Dear Editor,
As I contemplate more and more the challenges enmeshed in social cohesion and national unity, realization comes. For these to occur to any satisfactory degree, leaders and citizens, individual and community, and church and state, must think the unthinkable, and then do the undoable.
It is a tall, if not insuperable, demand. But ponder this: on the positive side, the unthinkable leads, however unwillingly, to the horizons and beyond the stars with obvious possibilities. On the other hand, the negatives of the reverse of non-cohesion and continuing disunity hurls one and all to the unthinkable of the precipice, so often skirted, and which looms even more formidably with each thin squeaky escape. Either way, the hoped for positives or the feared negatives, thinking the unthinkable points to destiny; destiny derailed or avoided.
The unthinkable must come to embody the exceptionalism of a settled revealing norm. In this land of many races, it is the norm of numbers and faces where they matter, and tell encouraging stories of effort, commitment, and implementation beyond the easy saccharine rhetoric. It is that today in 2016, the staffing norm cannot be that of the GT&T and NIS of three plus decades ago; or the private commercial strips on Regent Street during the same period; or the aristocracy of mainly one kind in too many government places during the last regime.
It is elusive to me how any HR managers, or hiring managers, or divisional heads can look at peers and the public, and at self and say that the only satisfactory high school and university graduates are of predominantly one colouration; how only these favoured are able to survive the intricacies and ordeals of interviews. How come others from across the spectrum always seem to fail to measure up? Surely, there can be more than one token face amidst a score, given the racial composition of this nation. This is part of the unthinkable that can fuel the undoable, and which must now transform into the exceptionalism of a sweeping persuasive norm through diversity.
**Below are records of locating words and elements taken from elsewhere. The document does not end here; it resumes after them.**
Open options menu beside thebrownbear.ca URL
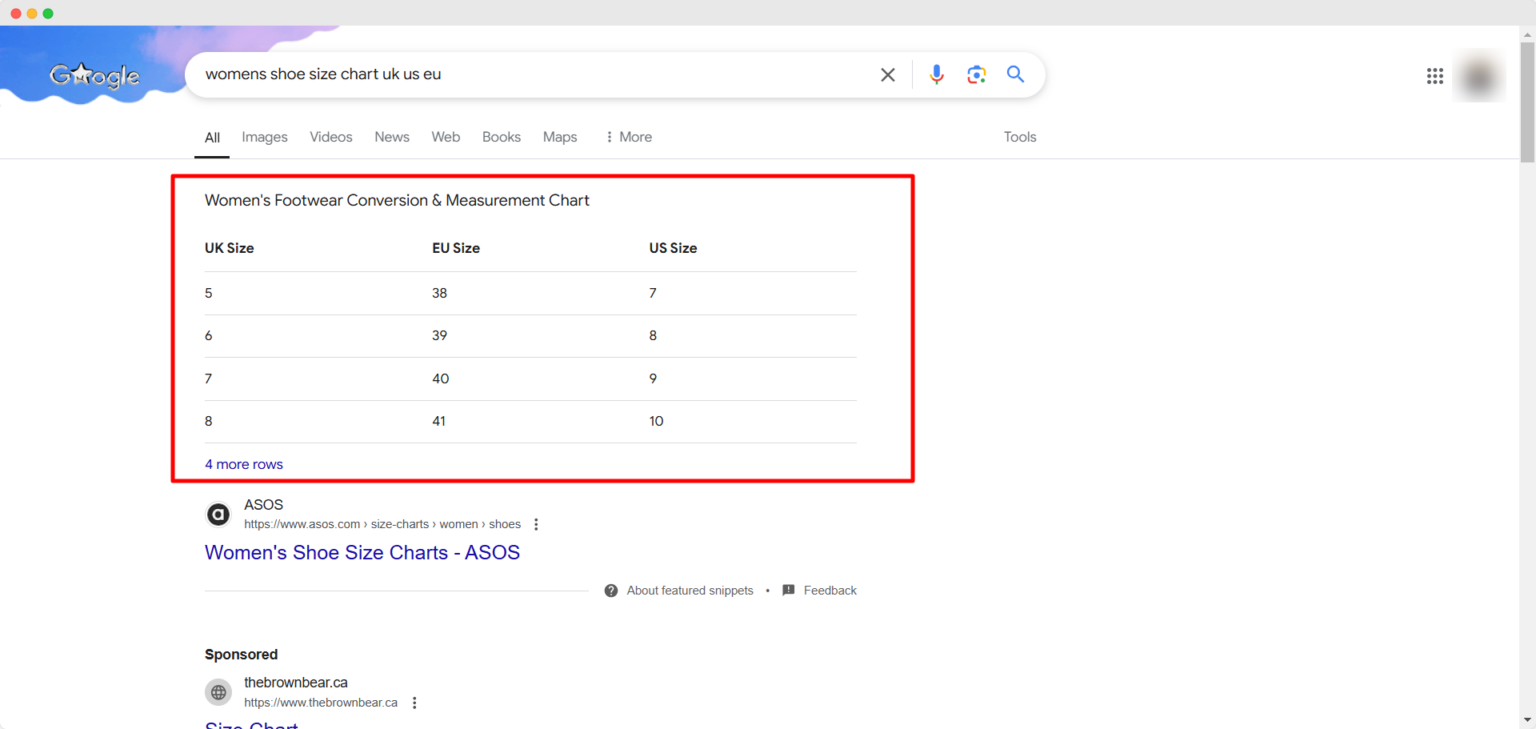 click(x=415, y=702)
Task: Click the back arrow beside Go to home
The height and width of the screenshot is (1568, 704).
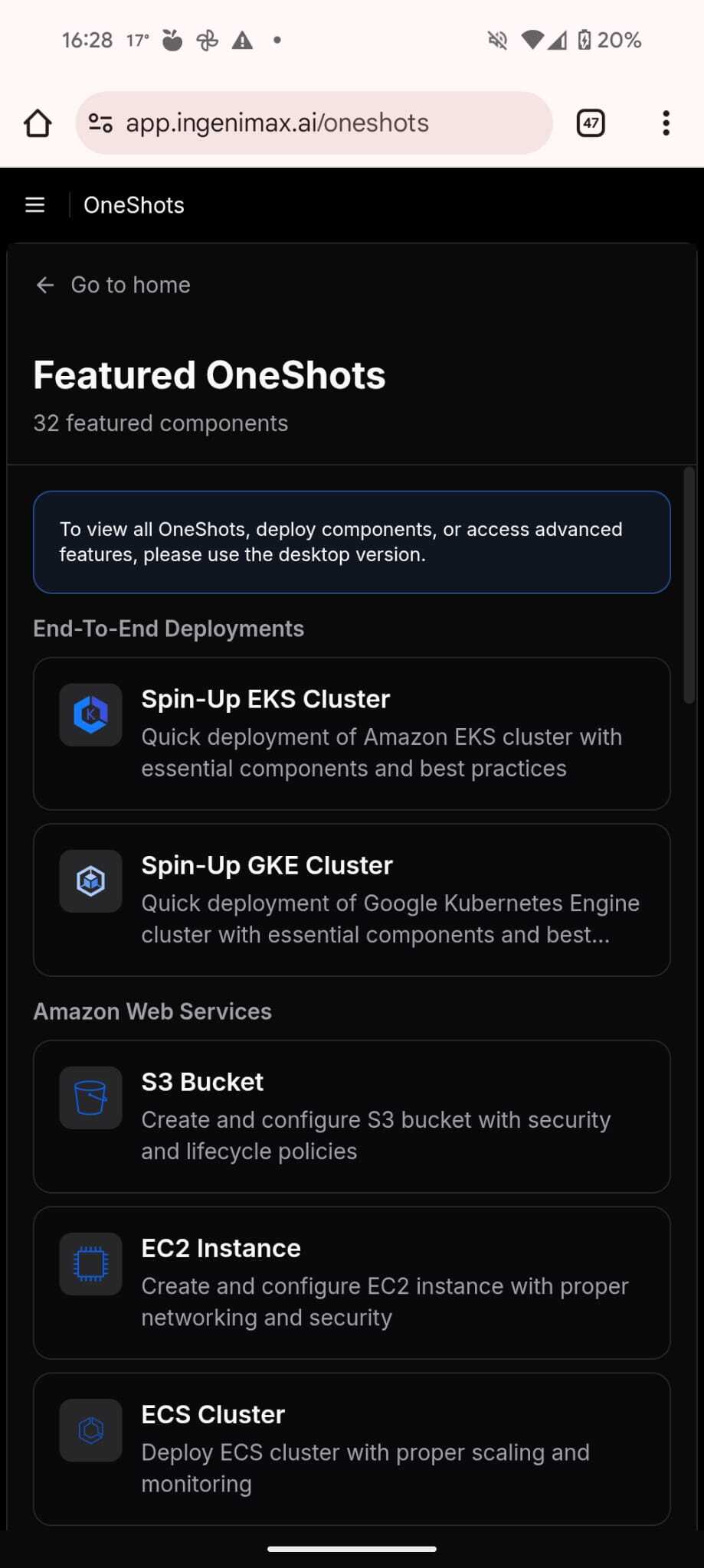Action: coord(45,286)
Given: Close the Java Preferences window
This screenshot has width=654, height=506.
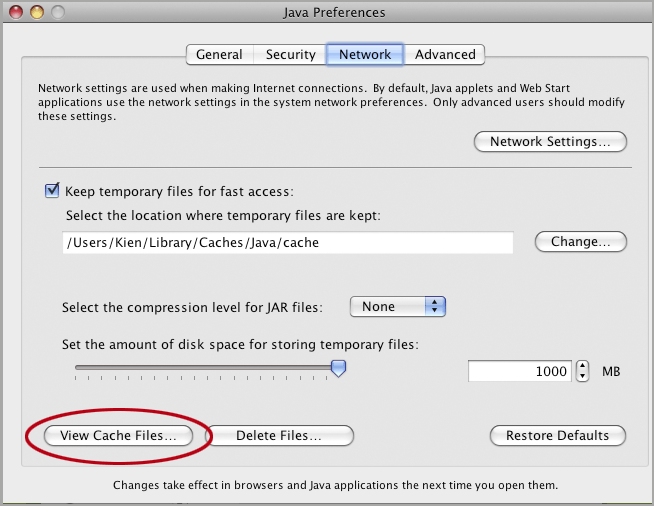Looking at the screenshot, I should point(14,12).
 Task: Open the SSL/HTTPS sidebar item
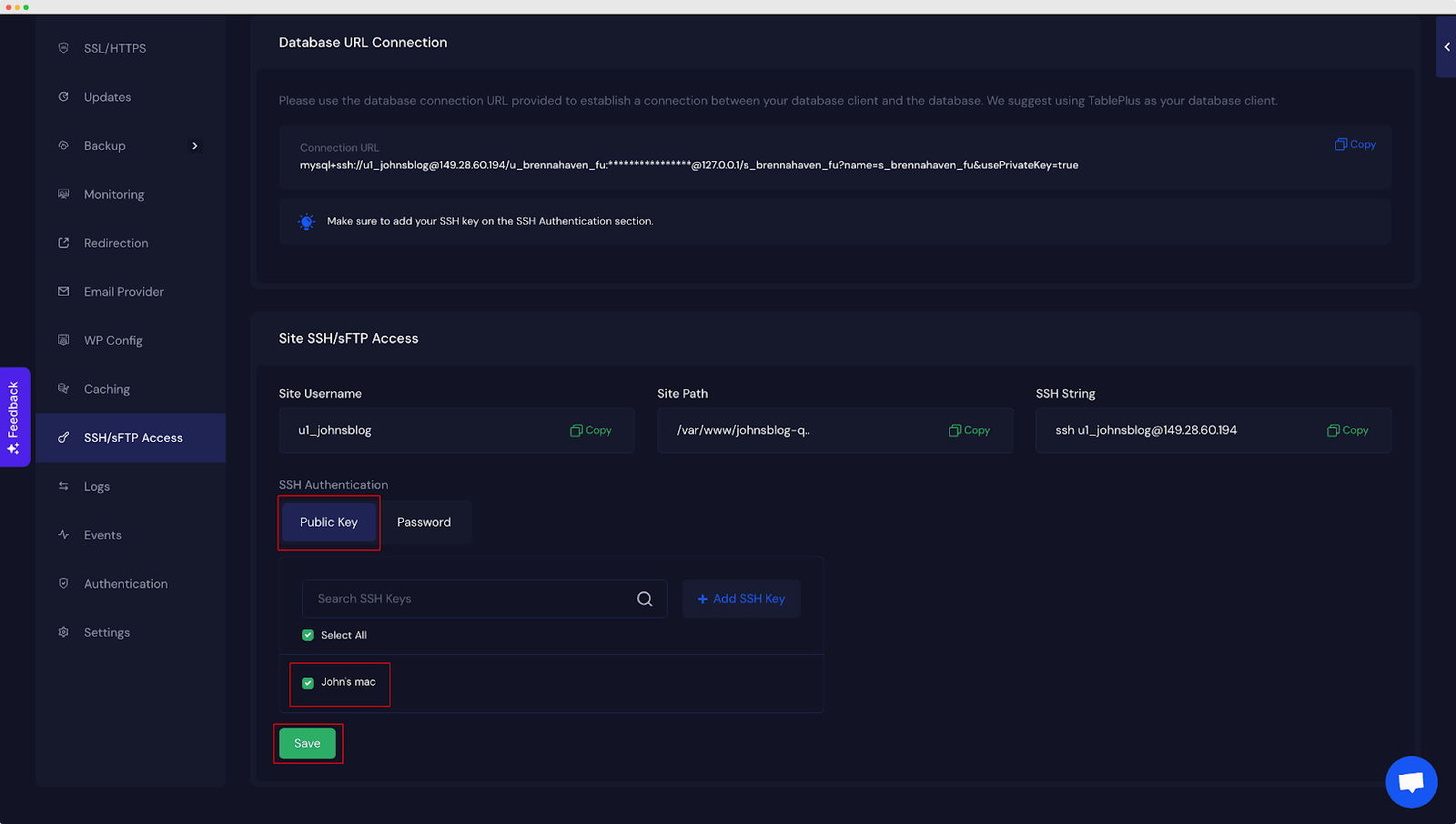(x=115, y=48)
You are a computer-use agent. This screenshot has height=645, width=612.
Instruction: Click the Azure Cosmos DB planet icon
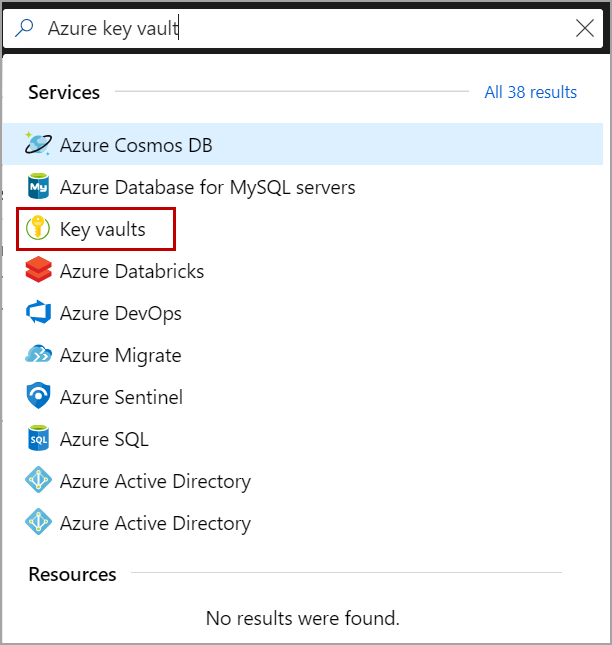tap(39, 145)
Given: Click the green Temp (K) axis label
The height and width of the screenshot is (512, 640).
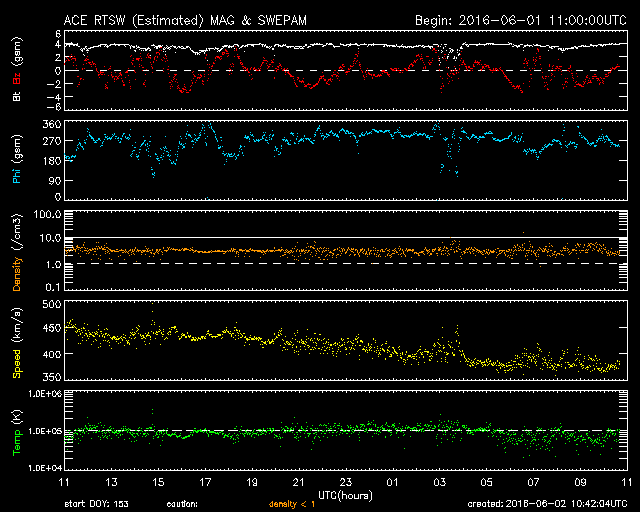Looking at the screenshot, I should pos(17,430).
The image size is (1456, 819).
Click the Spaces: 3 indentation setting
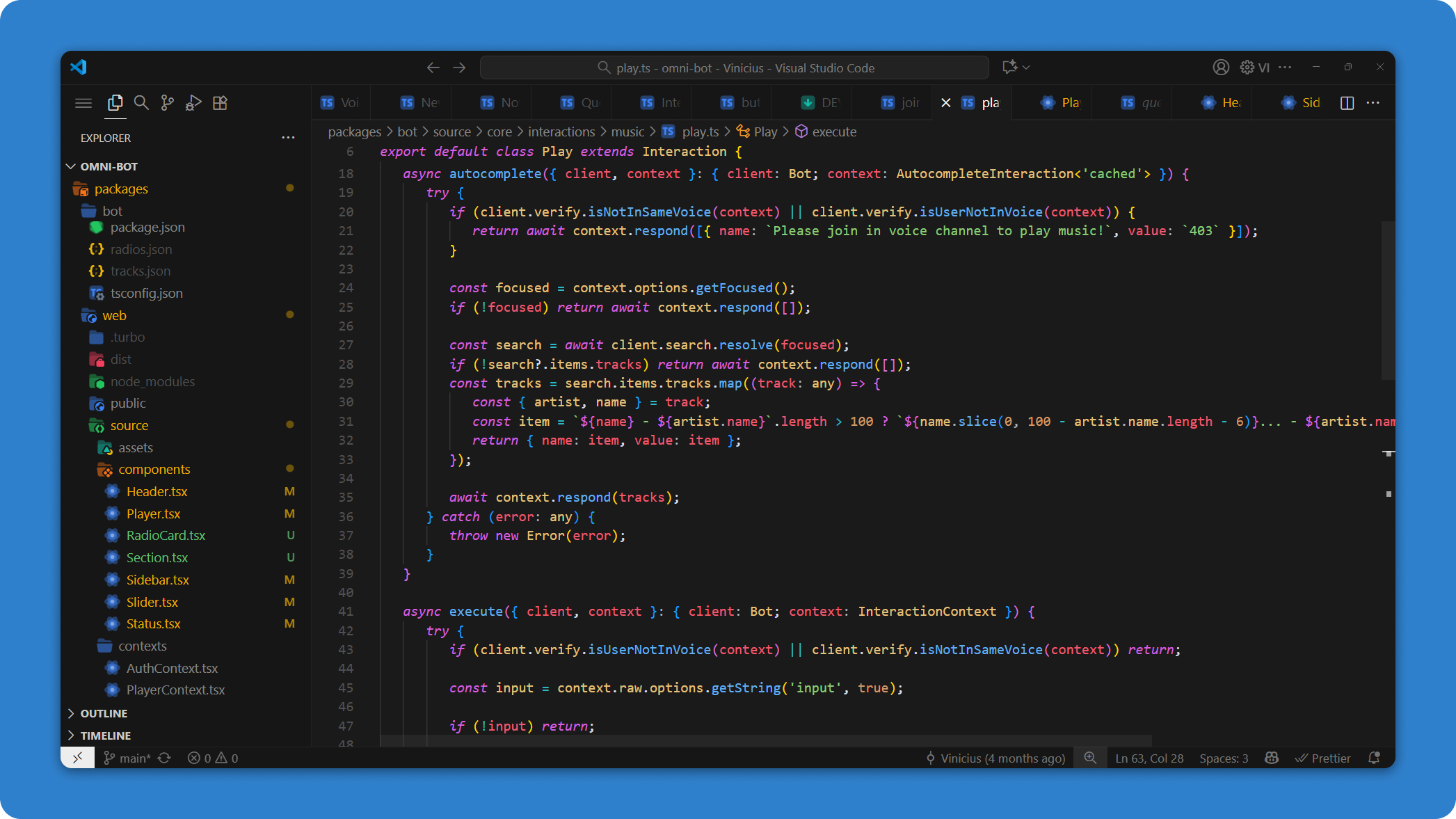click(x=1224, y=758)
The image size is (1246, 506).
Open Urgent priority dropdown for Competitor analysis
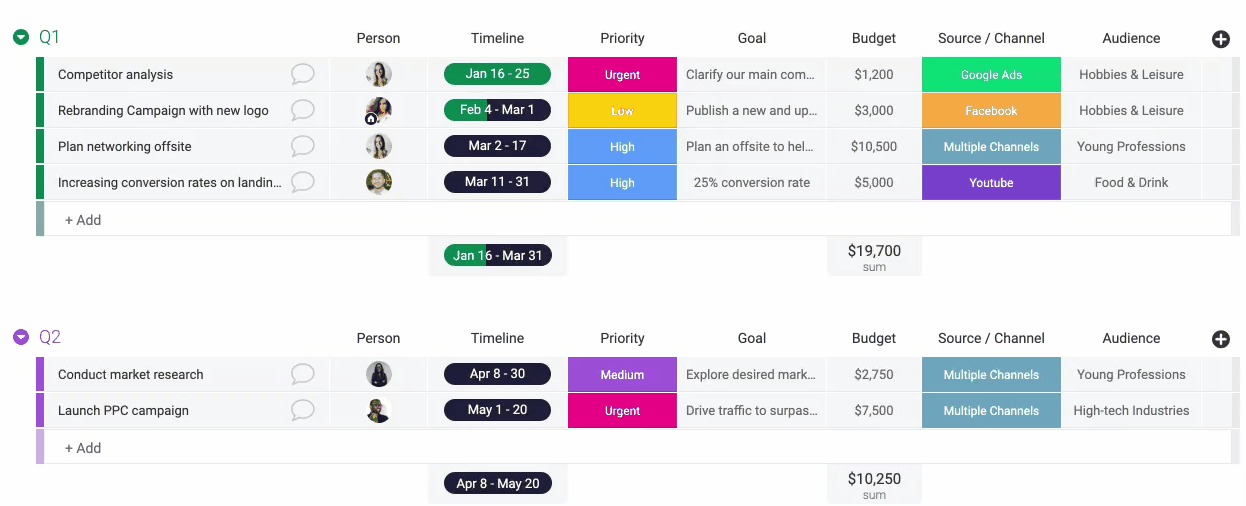(622, 74)

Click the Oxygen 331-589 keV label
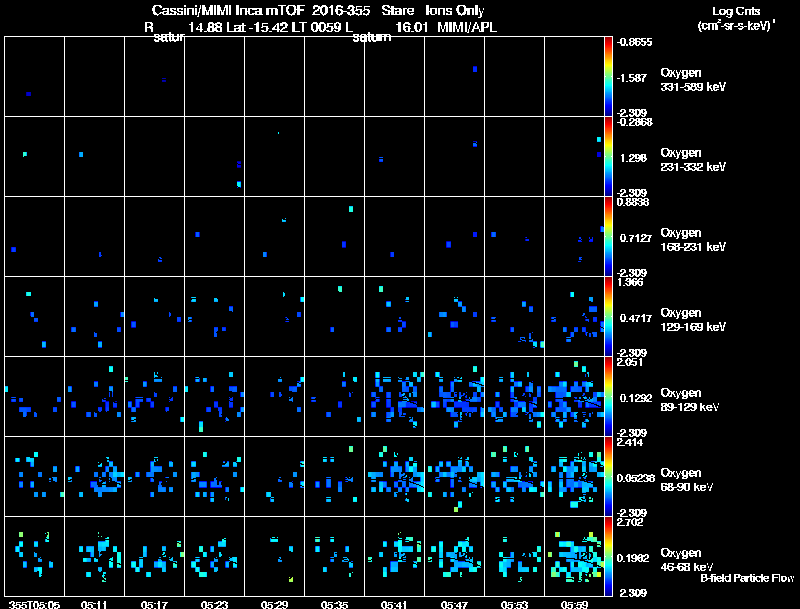pos(693,80)
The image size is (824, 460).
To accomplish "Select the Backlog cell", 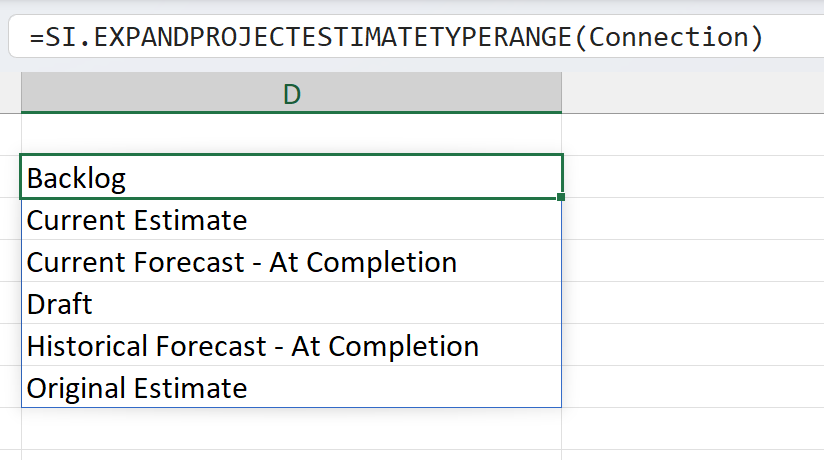I will (291, 178).
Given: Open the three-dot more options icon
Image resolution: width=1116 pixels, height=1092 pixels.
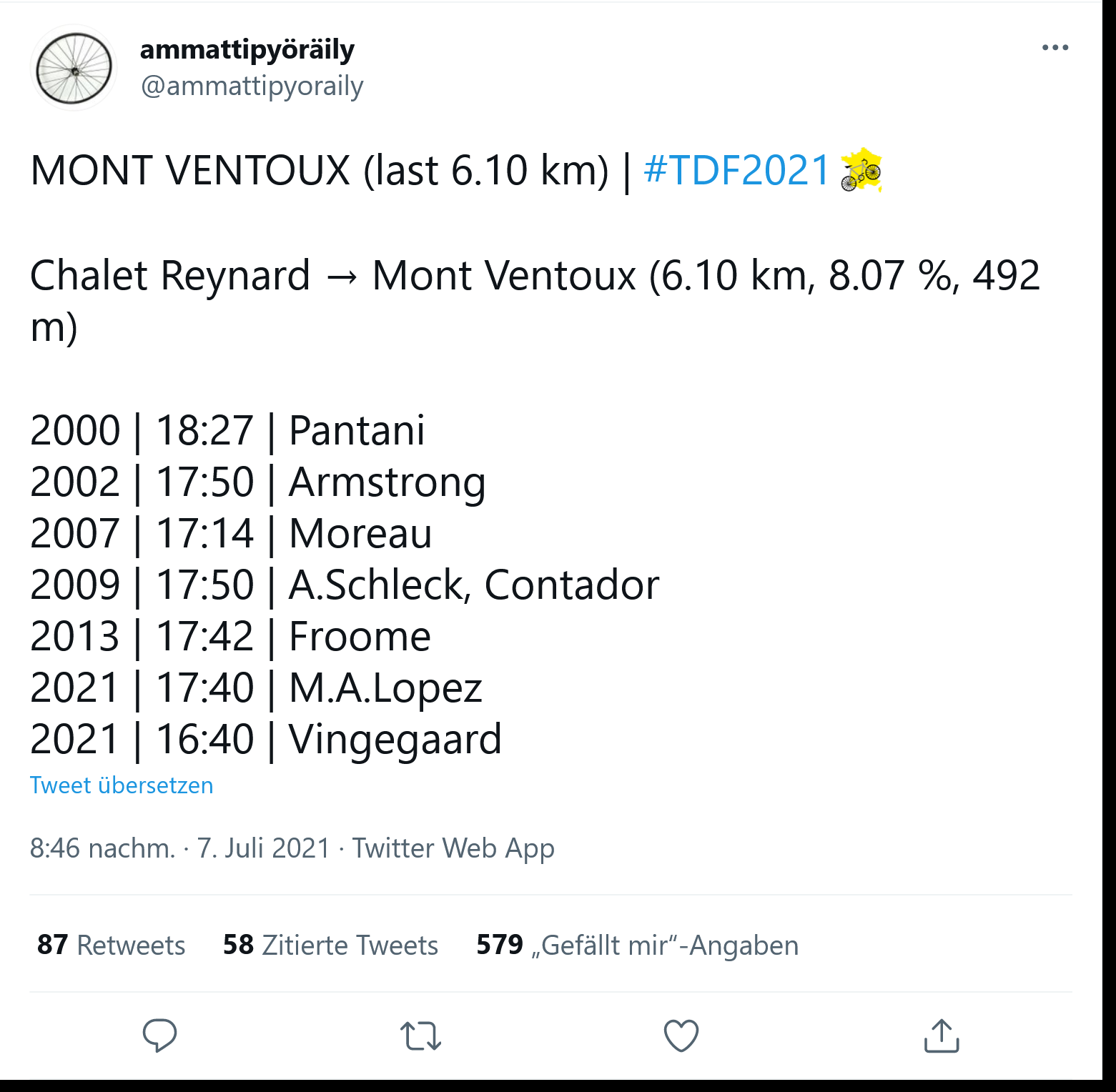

There must be diversity in the workplace, in scholarships, in contracts, in community development and maintenance, and more. I do not expect 50/50 splits. I seek to behold the fluid meritocracy, the ethical odour, and buttressing reality of, say, a 70/30 or 65/35 composition, and the like. It provides satisfying examples of inclusion where such counts, of a reversal of the past, and of commitment to fairness, principles, and standards. Where I lived for most of my life, managers were rewarded for diversity in hiring and promotion. Diversity is the best messenger and could be the greatest prophet and sponsor of social cohesion and national unity right here.
The unthinkable and undoable, through the exceptionalism of the norm, must become the norm, whether in the Disciplined Forces or national awards. In terms of the latter, and as an aside, I read the names and the best compliment that comes to mind of some is that they have weathered the passage of time and no more. There is nothing about them that is outstanding. Give them a long service award, but let it stop there.
Editor, there is so much innovative, difference-making work waiting to be done here. This will only occur if there is dedication to doing the hitherto unthinkable, of going beyond the easy saccharine rhetoric and delivering, of carving out an incontestable reality. If not, then the character and practice will be best captured by the chortling self-satisfaction immortalized in that theme of the Mighty Sparrow: “All is mine!”
For these reasons, I say let us not bring back the long yesterdays. But let it be that a new morning has broken; a new and different one that starts with thinking the unthinkable and then doing and living it.